--- DATASET RECORDS ---

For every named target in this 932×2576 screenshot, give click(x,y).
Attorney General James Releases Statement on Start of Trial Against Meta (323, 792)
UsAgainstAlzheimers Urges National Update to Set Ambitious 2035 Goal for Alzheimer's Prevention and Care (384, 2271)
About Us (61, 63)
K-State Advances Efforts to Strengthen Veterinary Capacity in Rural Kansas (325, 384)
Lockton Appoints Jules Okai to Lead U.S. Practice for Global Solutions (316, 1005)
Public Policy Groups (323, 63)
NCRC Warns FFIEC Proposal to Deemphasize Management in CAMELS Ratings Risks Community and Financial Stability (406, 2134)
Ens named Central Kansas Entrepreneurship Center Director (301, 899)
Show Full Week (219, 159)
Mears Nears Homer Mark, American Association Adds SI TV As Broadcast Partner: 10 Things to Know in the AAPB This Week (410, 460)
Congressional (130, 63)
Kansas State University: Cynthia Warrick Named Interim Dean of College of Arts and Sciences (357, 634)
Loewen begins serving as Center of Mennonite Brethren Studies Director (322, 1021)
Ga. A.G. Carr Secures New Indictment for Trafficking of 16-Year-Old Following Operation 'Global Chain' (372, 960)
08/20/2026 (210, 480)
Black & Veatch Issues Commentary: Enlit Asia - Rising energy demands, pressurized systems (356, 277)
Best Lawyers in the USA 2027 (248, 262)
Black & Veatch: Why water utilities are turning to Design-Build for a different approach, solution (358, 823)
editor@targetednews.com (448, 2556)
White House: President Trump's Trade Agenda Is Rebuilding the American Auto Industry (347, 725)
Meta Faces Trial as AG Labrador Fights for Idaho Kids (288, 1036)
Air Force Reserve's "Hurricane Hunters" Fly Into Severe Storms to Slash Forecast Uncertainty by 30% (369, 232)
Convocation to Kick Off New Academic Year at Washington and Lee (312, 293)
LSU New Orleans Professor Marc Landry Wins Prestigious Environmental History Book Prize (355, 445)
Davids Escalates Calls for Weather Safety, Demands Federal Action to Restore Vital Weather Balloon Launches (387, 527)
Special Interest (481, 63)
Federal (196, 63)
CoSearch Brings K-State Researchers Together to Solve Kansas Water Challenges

---

Output the entries above word for word.

SOLUTION BELOW
For every named target in this 932×2576 screenshot, give click(x,y).
Attorney General James Releases Statement on Start of Trial Against Meta (323, 792)
UsAgainstAlzheimers Urges National Update to Set Ambitious 2035 Goal for Alzheimer's Prevention and Care (384, 2271)
About Us (61, 63)
K-State Advances Efforts to Strengthen Veterinary Capacity in Rural Kansas (325, 384)
Lockton Appoints Jules Okai to Lead U.S. Practice for Global Solutions (316, 1005)
Public Policy Groups (323, 63)
NCRC Warns FFIEC Proposal to Deemphasize Management in CAMELS Ratings Risks Community and Financial Stability (406, 2134)
Ens named Central Kansas Entrepreneurship Center Director (301, 899)
Show Full Week (219, 159)
Mears Nears Homer Mark, American Association Adds SI TV As Broadcast Partner: 10 Things to Know in the AAPB This Week (410, 460)
Congressional (130, 63)
Kansas State University: Cynthia Warrick Named Interim Dean of College of Arts and Sciences (357, 634)
Loewen begins serving as Center of Mennonite Brethren Studies Director (322, 1021)
Ga. A.G. Carr Secures New Indictment for Trafficking of 16-Year-Old Following Operation 'Global Chain' (372, 960)
08/20/2026 (210, 480)
Black & Veatch Issues Commentary: Enlit Asia - Rising energy demands, pressurized systems (356, 277)
Best Lawyers in the USA 2027 (248, 262)
Black & Veatch: Why water utilities are turning to Design-Build for a different approach, solution (358, 823)
editor@targetednews.com (448, 2556)
White House: President Trump's Trade Agenda Is Rebuilding the American Auto Industry (347, 725)
Meta Faces Trial as AG Labrador Fights for Idaho Kids (288, 1036)
Air Force Reserve's "Hurricane Hunters" Fly Into Severe Storms to Slash Forecast Uncertainty by 30% (369, 232)
Convocation to Kick Off New Academic Year at Washington and Lee (312, 293)
LSU New Orleans Professor Marc Landry Wins Prestigious Environmental History Book Prize (355, 445)
Davids Escalates Calls for Weather Safety, Demands Federal Action to Restore Vital Weather Balloon Launches (387, 527)
Special Interest (481, 63)
Federal (196, 63)
CoSearch Brings K-State Researchers Together to Solve Kansas Water Challenges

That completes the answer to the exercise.